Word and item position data
start

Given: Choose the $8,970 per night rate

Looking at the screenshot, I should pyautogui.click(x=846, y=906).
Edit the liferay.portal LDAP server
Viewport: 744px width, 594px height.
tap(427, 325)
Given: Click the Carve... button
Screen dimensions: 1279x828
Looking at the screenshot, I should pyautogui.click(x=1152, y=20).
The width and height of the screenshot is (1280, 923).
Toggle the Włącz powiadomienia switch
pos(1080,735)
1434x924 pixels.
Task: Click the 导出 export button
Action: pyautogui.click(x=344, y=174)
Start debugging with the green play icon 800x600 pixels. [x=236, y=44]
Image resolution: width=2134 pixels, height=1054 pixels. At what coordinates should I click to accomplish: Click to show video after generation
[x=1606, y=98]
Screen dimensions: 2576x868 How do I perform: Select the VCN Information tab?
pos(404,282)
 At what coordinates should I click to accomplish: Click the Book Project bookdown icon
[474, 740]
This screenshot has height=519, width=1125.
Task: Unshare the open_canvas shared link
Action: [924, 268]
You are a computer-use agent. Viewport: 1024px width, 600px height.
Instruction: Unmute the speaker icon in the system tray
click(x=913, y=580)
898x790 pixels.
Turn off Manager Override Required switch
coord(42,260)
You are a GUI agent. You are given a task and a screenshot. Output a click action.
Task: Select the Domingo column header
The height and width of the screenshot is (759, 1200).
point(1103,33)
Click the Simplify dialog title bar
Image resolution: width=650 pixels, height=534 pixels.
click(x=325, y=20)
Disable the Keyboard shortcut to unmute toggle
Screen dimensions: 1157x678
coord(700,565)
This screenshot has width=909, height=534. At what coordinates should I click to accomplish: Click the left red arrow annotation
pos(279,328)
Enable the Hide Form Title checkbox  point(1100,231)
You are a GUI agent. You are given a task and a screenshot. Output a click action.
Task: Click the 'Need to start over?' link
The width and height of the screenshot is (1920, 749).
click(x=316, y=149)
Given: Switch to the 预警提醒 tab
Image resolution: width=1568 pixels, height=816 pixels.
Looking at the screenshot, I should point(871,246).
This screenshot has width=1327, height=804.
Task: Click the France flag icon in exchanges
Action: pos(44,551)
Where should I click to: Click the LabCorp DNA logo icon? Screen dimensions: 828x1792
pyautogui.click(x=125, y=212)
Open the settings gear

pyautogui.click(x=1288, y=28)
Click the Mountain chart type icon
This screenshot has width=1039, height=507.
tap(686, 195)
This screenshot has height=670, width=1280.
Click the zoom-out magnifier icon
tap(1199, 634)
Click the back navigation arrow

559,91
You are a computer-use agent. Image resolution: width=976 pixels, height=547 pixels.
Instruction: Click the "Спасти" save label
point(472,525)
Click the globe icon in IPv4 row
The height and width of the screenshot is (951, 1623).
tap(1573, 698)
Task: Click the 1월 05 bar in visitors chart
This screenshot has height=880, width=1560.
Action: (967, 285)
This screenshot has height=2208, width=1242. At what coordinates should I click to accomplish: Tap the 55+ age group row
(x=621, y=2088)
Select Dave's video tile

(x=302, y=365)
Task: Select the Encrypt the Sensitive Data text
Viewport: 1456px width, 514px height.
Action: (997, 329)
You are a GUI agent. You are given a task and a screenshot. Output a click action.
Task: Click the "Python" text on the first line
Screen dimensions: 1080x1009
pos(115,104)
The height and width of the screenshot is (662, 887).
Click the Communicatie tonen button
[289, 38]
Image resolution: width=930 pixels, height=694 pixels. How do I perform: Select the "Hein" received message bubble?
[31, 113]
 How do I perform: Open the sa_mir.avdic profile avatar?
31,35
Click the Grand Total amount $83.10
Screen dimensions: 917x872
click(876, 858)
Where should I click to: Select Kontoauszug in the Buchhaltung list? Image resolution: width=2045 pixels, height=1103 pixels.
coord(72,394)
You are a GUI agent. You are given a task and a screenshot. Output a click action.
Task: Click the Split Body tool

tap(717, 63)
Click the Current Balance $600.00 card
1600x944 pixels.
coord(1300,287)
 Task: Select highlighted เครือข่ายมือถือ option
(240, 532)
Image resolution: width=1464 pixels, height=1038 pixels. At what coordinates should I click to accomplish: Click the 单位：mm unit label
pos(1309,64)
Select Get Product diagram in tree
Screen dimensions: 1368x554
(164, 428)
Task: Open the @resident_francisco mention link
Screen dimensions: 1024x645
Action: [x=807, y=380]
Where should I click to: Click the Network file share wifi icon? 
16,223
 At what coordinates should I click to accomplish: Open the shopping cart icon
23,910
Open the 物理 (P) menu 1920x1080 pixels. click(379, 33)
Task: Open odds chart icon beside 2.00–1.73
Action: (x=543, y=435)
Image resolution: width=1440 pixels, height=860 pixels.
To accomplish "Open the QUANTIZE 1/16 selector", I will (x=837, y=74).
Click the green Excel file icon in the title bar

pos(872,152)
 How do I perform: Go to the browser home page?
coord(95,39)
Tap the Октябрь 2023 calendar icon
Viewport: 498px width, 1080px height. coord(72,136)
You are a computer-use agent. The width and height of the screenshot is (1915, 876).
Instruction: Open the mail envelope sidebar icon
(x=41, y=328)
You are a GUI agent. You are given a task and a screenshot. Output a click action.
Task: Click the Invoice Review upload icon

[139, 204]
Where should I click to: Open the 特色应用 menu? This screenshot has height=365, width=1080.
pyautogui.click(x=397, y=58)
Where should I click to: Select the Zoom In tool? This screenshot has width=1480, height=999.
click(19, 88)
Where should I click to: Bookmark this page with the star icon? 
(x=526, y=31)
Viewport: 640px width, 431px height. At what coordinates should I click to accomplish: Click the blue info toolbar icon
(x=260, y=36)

end

DO THIS
Arrange everything from the line containing "You are a computer-use agent. Viewport: 1024px" down to the line containing "coord(700,565)" as a Markdown table with the columns Row and Record line, leaving out any blank lines.

TASK SOLUTION
| Row | Record line |
|---|---|
| 1 | You are a computer-use agent. Viewport: 1024px width, 600px height. |
| 2 | Instruction: Unmute the speaker icon in the system tray |
| 3 | click(x=913, y=580) |
| 4 | 898x790 pixels. |
| 5 | Turn off Manager Override Required switch |
| 6 | coord(42,260) |
| 7 | You are a GUI agent. You are given a task and a screenshot. Output a click action. |
| 8 | Task: Select the Domingo column header |
| 9 | The height and width of the screenshot is (759, 1200). |
| 10 | point(1103,33) |
| 11 | Click the Simplify dialog title bar |
| 12 | Image resolution: width=650 pixels, height=534 pixels. |
| 13 | click(x=325, y=20) |
| 14 | Disable the Keyboard shortcut to unmute toggle |
| 15 | Screen dimensions: 1157x678 |
| 16 | coord(700,565) |